When Helge Braun, a close aide of Angela Merkel, proposed reforming Germany’s constitutional public debt limit last week, he stirred up a hornet’s nest within his Christian Democratic Union party.

In an article for the Handelsblatt newspaper, Mr Braun proposed amending the constitution to allow the country to take on more debt to underpin the recovery from the pandemic for years to come. He opened up a debate that could decide Europe’s economic fortunes in the post-Merkel era.

The so-called debt brake was introduced in 2009 to plug a gaping hole in Germany’s public finances caused by the global financial crisis. The rule stops German regions from running budget deficits and limits the federal government’s structural deficit to 0.35 per cent of gross domestic product. Enshrined in the constitution, it bound Germany to fiscal austerity and — politically if not legally — the rest of the eurozone with it. Many in Europe now regard austerity in the last decade as an economic and political disaster.

The rule was suspended as the pandemic struck and Berlin took on huge new debts. The rule is due to kick back in next year. It could be waived again if the bounceback is shortlived. Mr Braun argued that repeat suspensions undermined the credibility of any fiscal rule book. Many CDU colleagues would concur. However, his proposal for constitutional amendments to allow for a phased reduction in new borrowing before reinstating the rule was too much for a party steeped in fiscal orthodoxy. His trial balloon was quickly shot down by CDU bigwigs and he was told off by Armin Laschet, the new CDU leader, for not co-ordinating his intervention.

Many political leaders elsewhere in Europe will be grateful for Mr Braun’s act of heresy, however. The IMF and OECD have warned that the biggest threat to the post-pandemic recovery in advanced economies like the EU is premature fiscal tightening.

“However timid for the moment, this debate is much needed,” said Shahin Vallée, an economist at the German Council on Foreign Relations. Mr Vallée calculates that a return to the debt brake in 2022 would imply a fiscal tightening of nearly 2 per cent of GDP. This would translate into a eurozone-wide fiscal tightening of 0.7 per cent of GDP. If reinstated in 2023, the impact would be smaller, but the eurozone’s southern economies may still be struggling to regain pre-crisis levels of output.

- _What this exercise asks_
• 1. In the passage on Germany's debt brake, copy the stretch from "In an article" through "the post-Merkel era.", swapping "pandemic" for "health crisis".
• 2. List every person mentioned by name in the passage on Germany's debt brake.
The entries that follow come from a separate source, unrelated to the passage on Germany's debt brake.

- _Data supplied_
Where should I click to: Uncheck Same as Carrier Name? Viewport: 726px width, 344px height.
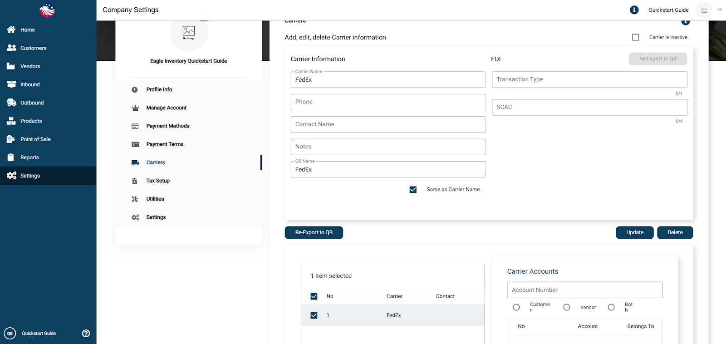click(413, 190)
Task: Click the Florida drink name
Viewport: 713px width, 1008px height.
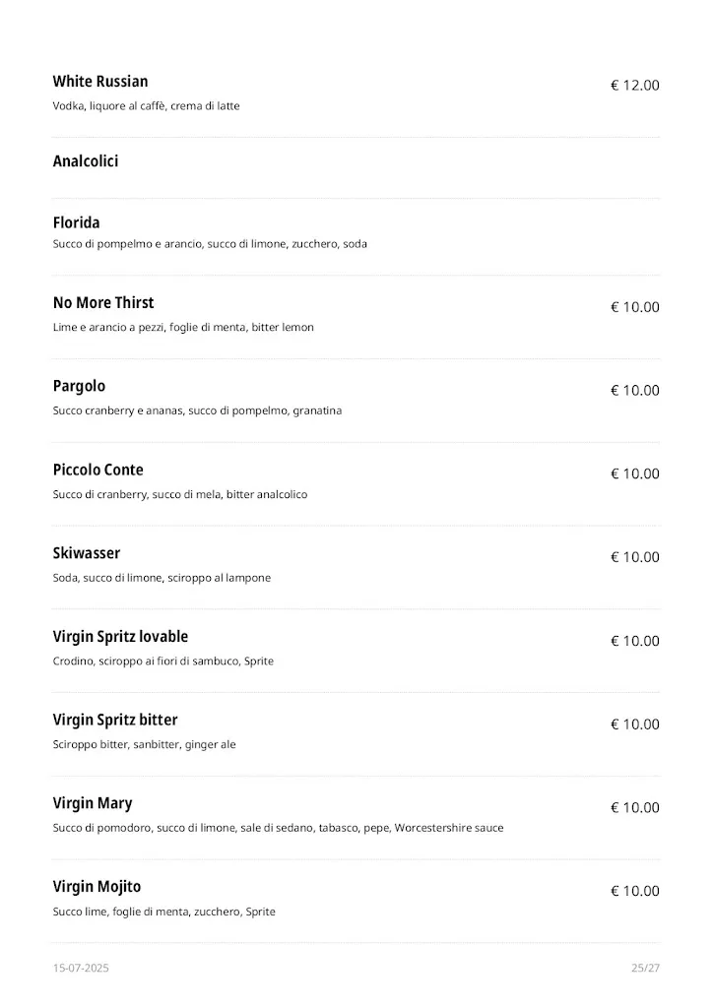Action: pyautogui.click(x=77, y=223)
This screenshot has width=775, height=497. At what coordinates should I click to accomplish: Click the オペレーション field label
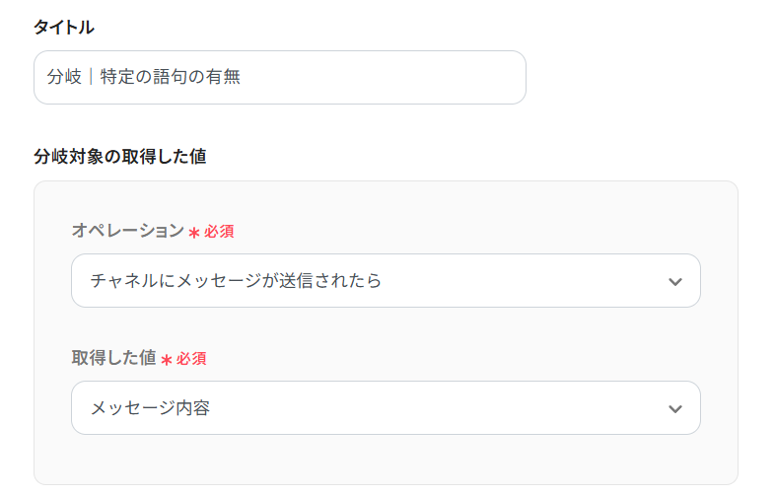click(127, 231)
==
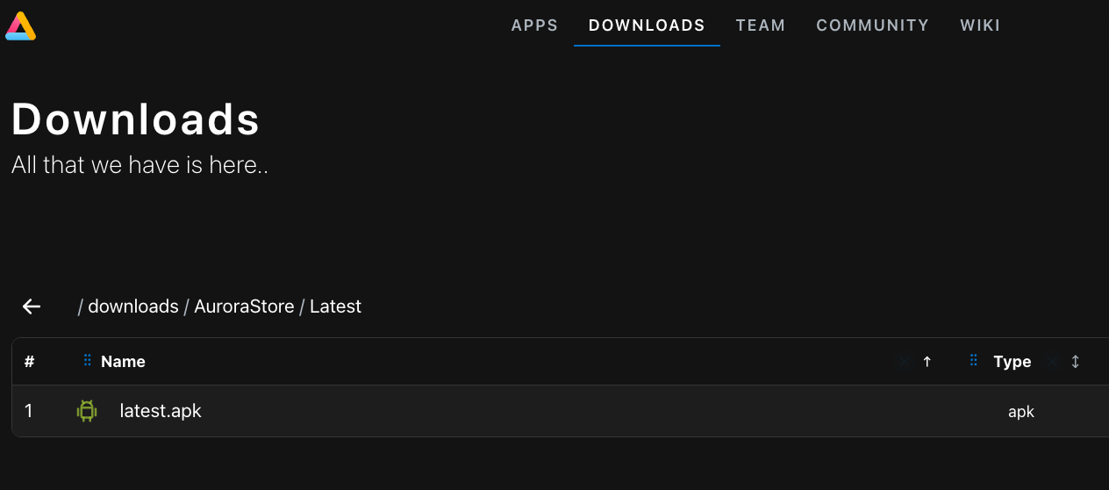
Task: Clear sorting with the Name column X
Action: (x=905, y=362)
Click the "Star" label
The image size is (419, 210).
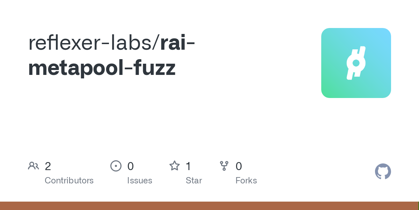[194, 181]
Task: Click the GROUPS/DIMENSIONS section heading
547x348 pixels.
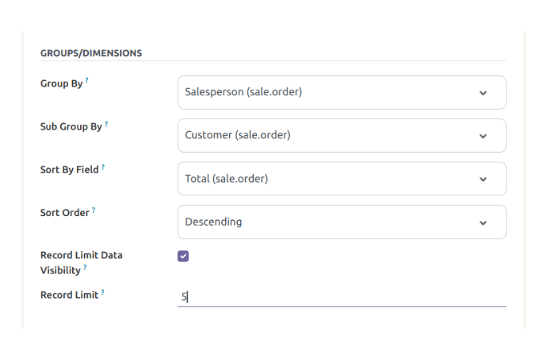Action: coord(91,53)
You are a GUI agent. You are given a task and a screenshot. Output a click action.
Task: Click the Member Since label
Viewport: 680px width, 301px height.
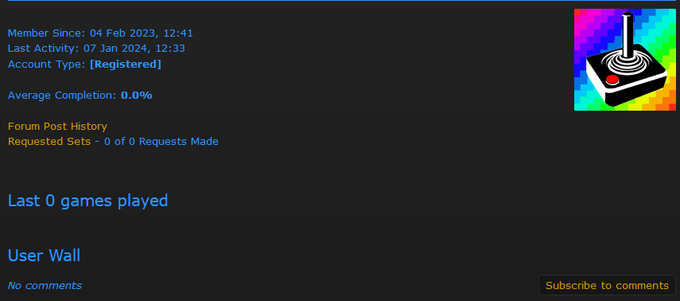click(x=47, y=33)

- _Solved problems_
• 1.
In an article for the Handelsblatt newspaper, Mr Braun proposed amending the constitution to allow the country to take on more debt to underpin the recovery from the health crisis for years to come. He opened up a debate that could decide Europe’s economic fortunes in the post-Merkel era.

• 2.
Helge Braun
Angela Merkel
Armin Laschet
Shahin Vallée